> _Material provided_
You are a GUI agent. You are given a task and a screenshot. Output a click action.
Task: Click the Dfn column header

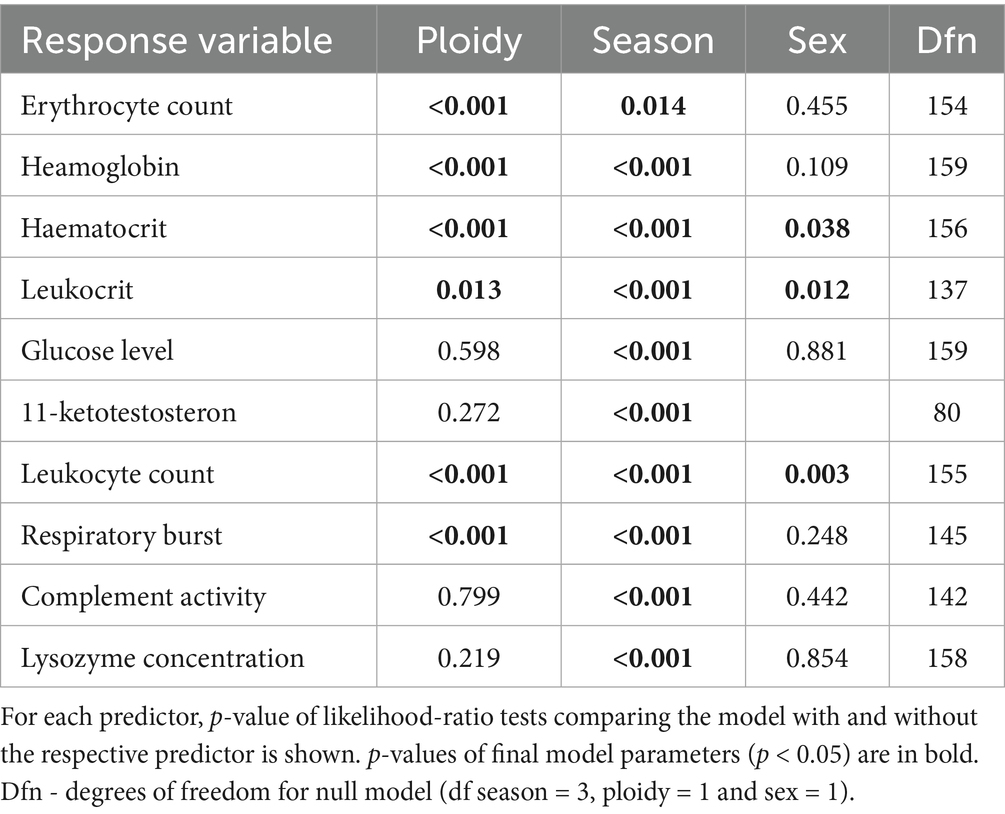pos(946,41)
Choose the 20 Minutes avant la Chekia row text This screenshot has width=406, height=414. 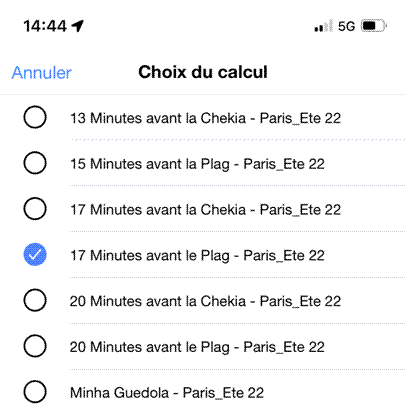[205, 301]
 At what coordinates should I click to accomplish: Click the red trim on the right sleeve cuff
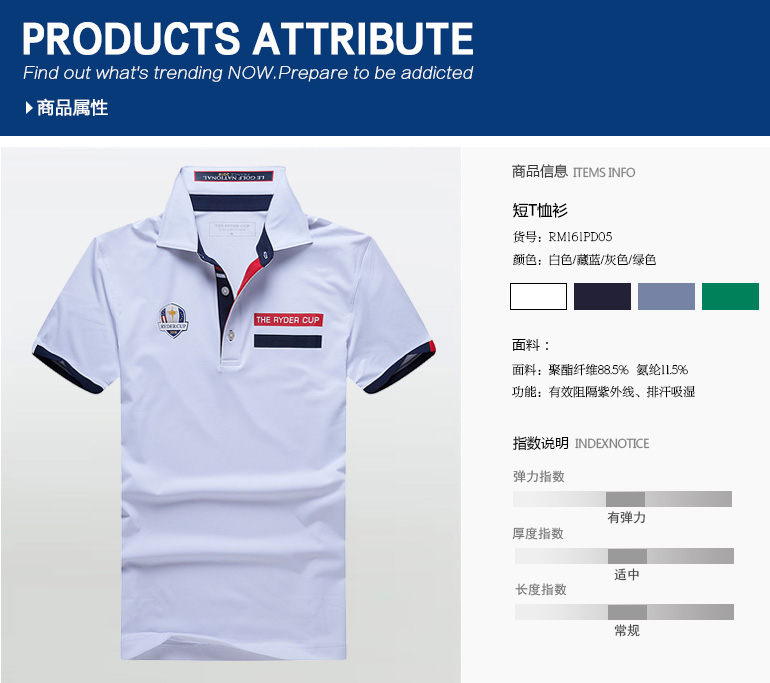click(x=432, y=347)
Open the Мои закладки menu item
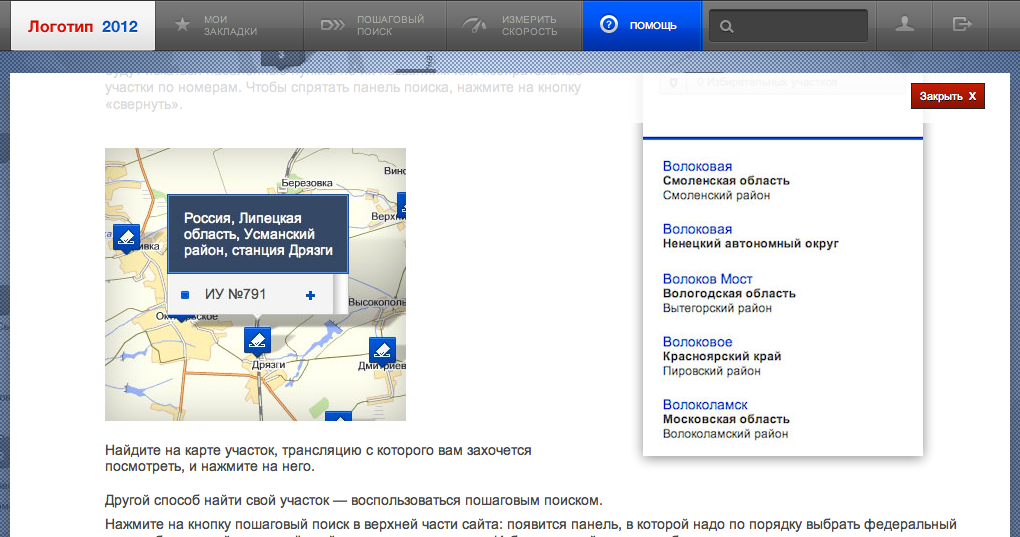 point(229,25)
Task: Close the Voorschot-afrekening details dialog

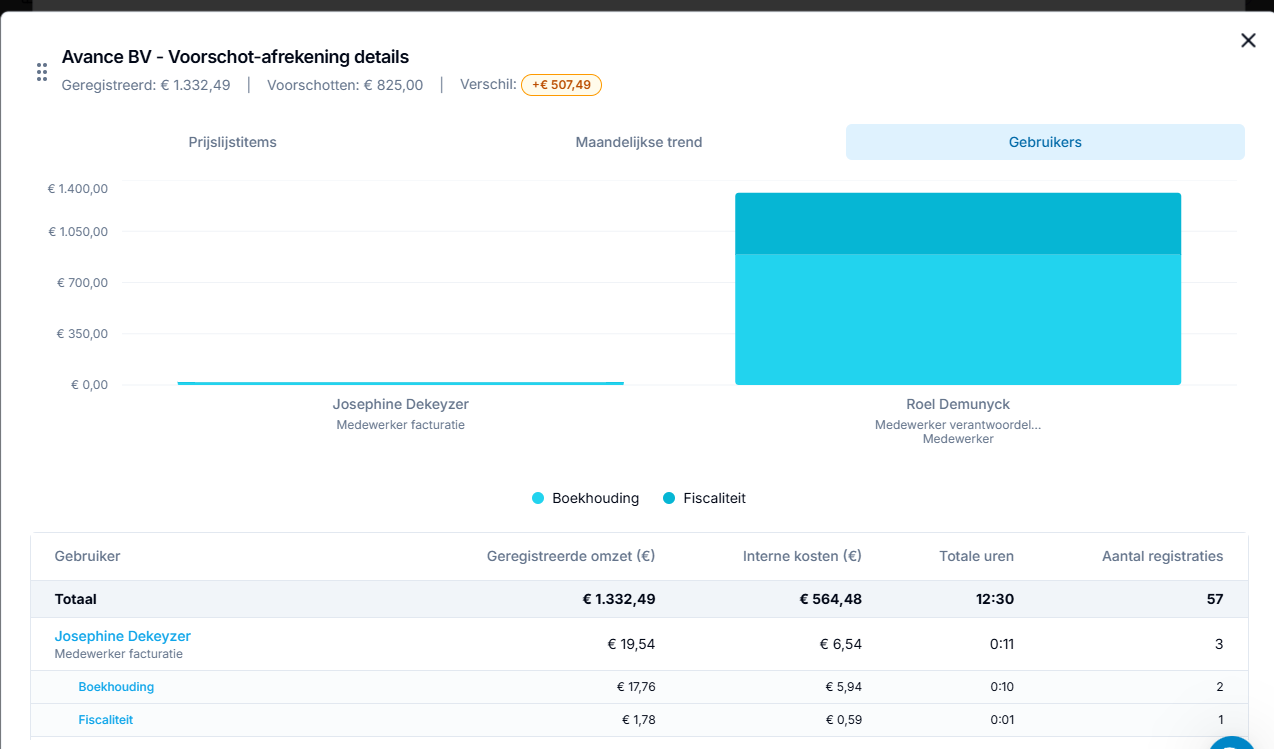Action: (x=1248, y=41)
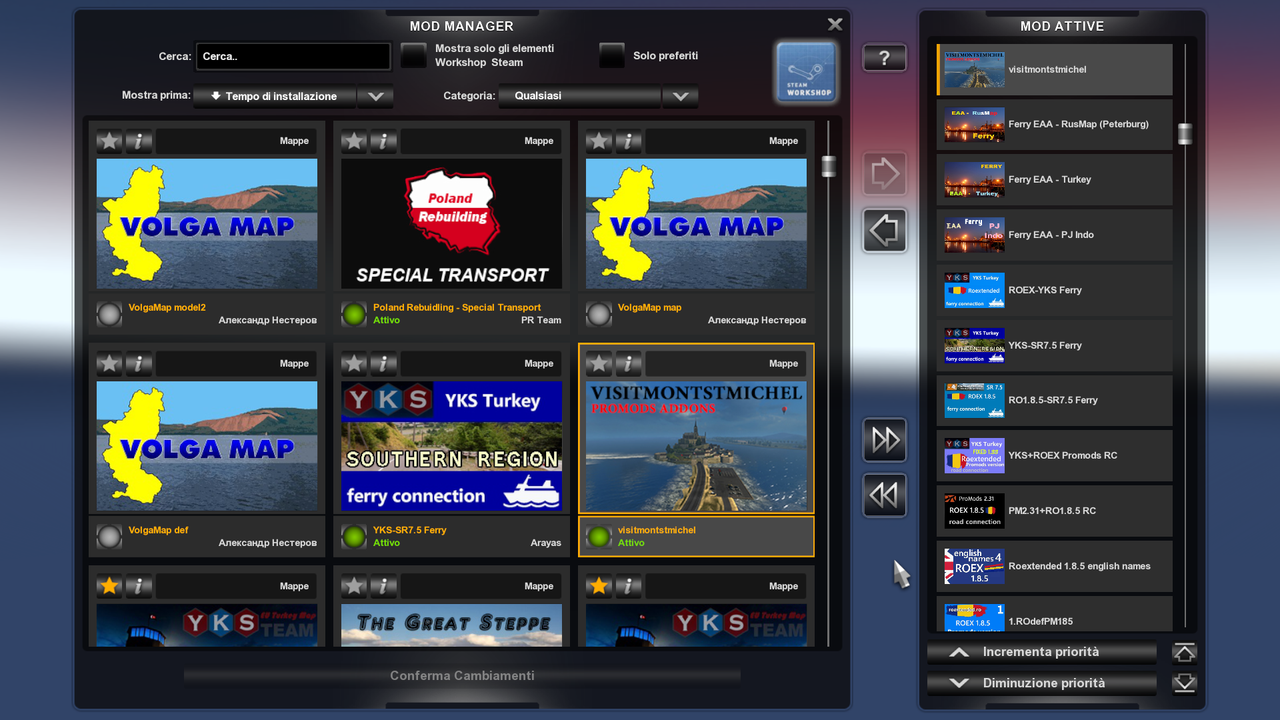Send mod to bottom priority with corner icon
Viewport: 1280px width, 720px height.
1184,683
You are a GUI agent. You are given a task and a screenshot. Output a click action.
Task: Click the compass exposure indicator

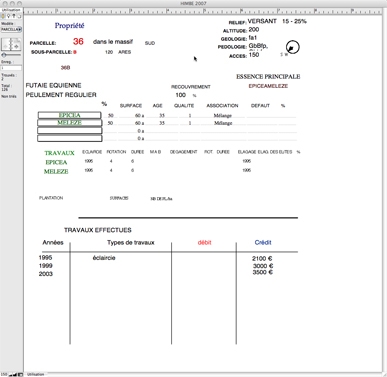[293, 47]
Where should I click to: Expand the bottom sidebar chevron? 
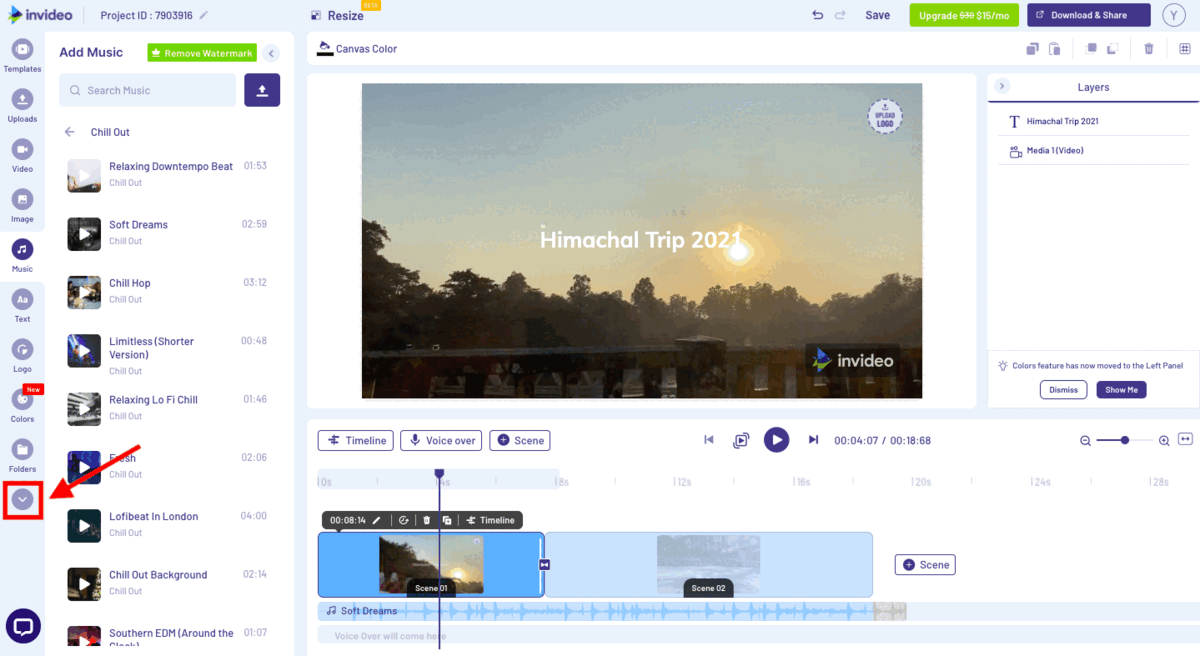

> _What to do_
Would you print, exactly as they appear, the lines from the line with "Task: Close the" through the end of the entries above, leaving out the pictures?

> _Response area_
Task: Close the Voorschot-afrekening details dialog

Action: (x=1248, y=41)
Send mod to bottom priority with corner icon
Viewport: 1280px width, 720px height.
1184,683
You are a GUI agent. You are given a task and a screenshot. Output a click action.
Task: Click the compass exposure indicator

[293, 47]
Where should I click to: Expand the bottom sidebar chevron? 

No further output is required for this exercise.